RUH, ENE VE NEFİS
Aynı hakikatin birbiriyle örtüşen farklı birer veçhesi olan “ruh, ene ve nefis” kavramları, âlem-i ervahtan başlayıp, şehâdet âleminden geçerek âlem-i berzâha, oradan ebed memleketine uzanan uzun bir yolculuğun öznesini teşkil ederler.
Nefsin Biri Zat, Diğeri Latîfe Olmak Üzere İki Manası Var
Zat anlamına olan nefis, kişinin kendisi yani ‘ben’ demektir. Bu itibarla nefis, insan olarak yaratıldığımız asıl varlığımız olan ruhumuzdur. Yani ruhumuzla kastedilen şey biziz, nefsimizdir. Biz zahiren genelde cesedimizi ‘ben’ olarak kabul ederiz ama hakikatte bu maddi vücudumuz ruhumuzun elbisesi hükmündedir.
Dünyada kaşımızla-gözümüzle, elimizle-kolumuzla, kalbimizle-beynimizle üzerimizdeki bu vücut elbisesini giyiyoruz. Bir sonraki durağımız olan kabirdeki hayat ise cismanî değil, sadece ruhanîdir. Öldüğümüzde, beden elbisesini çıkardığımızda ruhumuz bütün bütün çıplak kalmayacak, âlem-i ervâhta ve âlem-i berzâhta yani kabirde üzerinde ince bir tül gibi bir gılâf-ı latîfi bulunacak.[1]
Ruh mahiyeti itibariyle vücud-u hâricî giydirilmiş, zîşuur ve zîhayat bir mahlûk olup beden dışında sanal bir kavram değil, mahlûktur. Ruh bedenden ayrıldığında beden ölür ve dağılır ama ruh kendi latîf vücuduyla kaim kalır, hayatiyetini devam ettirir.
Doğan, büyüyen ve ölen bedendir. Çünki ruh beka sahibidir. Cesedle değil, binefsihî, zatı itibariyle kâimdir. Yani varlıkta kalmak için o bedene ihtiyacı yoktur. Mevt, ruh için bir son değil, başka bir hayat mertebesine intikaldir. Yunus Emre’nin “Ölen hayvan imiş, âşıklar ölmez!” derken kastettiği şey, bedenle ruh arasındaki bu farktır.
Bizler son durağımız olan âhirette, dünyevî vücuttan çok daha mükemmel bambaşka bir bedeni elbise olarak tekrar giyeceğiz. Haşir, kabir hayatı gibi sadece ruhanî değil, aynı zamanda cismanî olacaktır. Yani ebed memleketinde bize oraya münasip buradan çok daha mükemmel bir başka vücut daha verilecek.

Sağlanan bilgiler:
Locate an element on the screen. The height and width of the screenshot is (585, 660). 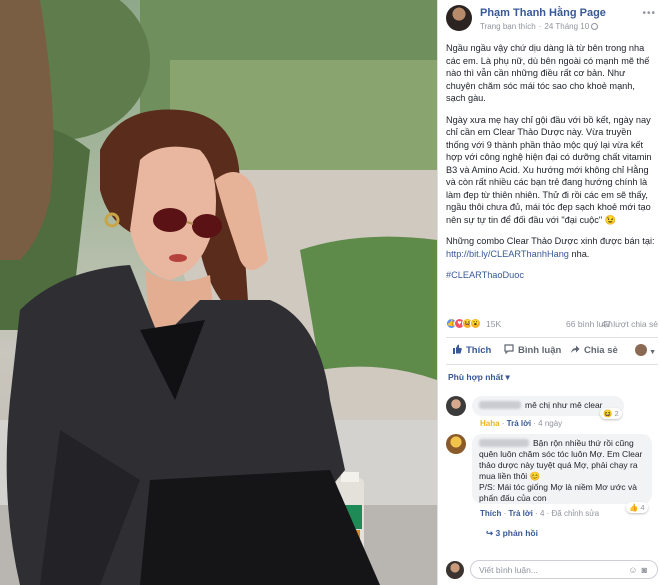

Verilen görev 1: Ruh, ene ve nefis konulu metinde "RUH, ENE VE NEFİS" ifadesinden "ruhumuzun elbisesi hükmündedir." ifadesine kadar olan bölümü hiçbir değişiklik yapmadan kopyalayın.
Verilen görev 2: Ruh, ene ve nefis konulu metne göre kabirdeki hayat nasıl bir hayattır?

Alıştırma yanıtı 1:
RUH, ENE VE NEFİS
Aynı hakikatin birbiriyle örtüşen farklı birer veçhesi olan “ruh, ene ve nefis” kavramları, âlem-i ervahtan başlayıp, şehâdet âleminden geçerek âlem-i berzâha, oradan ebed memleketine uzanan uzun bir yolculuğun öznesini teşkil ederler.
Nefsin Biri Zat, Diğeri Latîfe Olmak Üzere İki Manası Var
Zat anlamına olan nefis, kişinin kendisi yani ‘ben’ demektir. Bu itibarla nefis, insan olarak yaratıldığımız asıl varlığımız olan ruhumuzdur. Yani ruhumuzla kastedilen şey biziz, nefsimizdir. Biz zahiren genelde cesedimizi ‘ben’ olarak kabul ederiz ama hakikatte bu maddi vücudumuz ruhumuzun elbisesi hükmündedir.

Alıştırma yanıtı 2: Kabirdeki hayat cismanî değil, sadece ruhanîdir.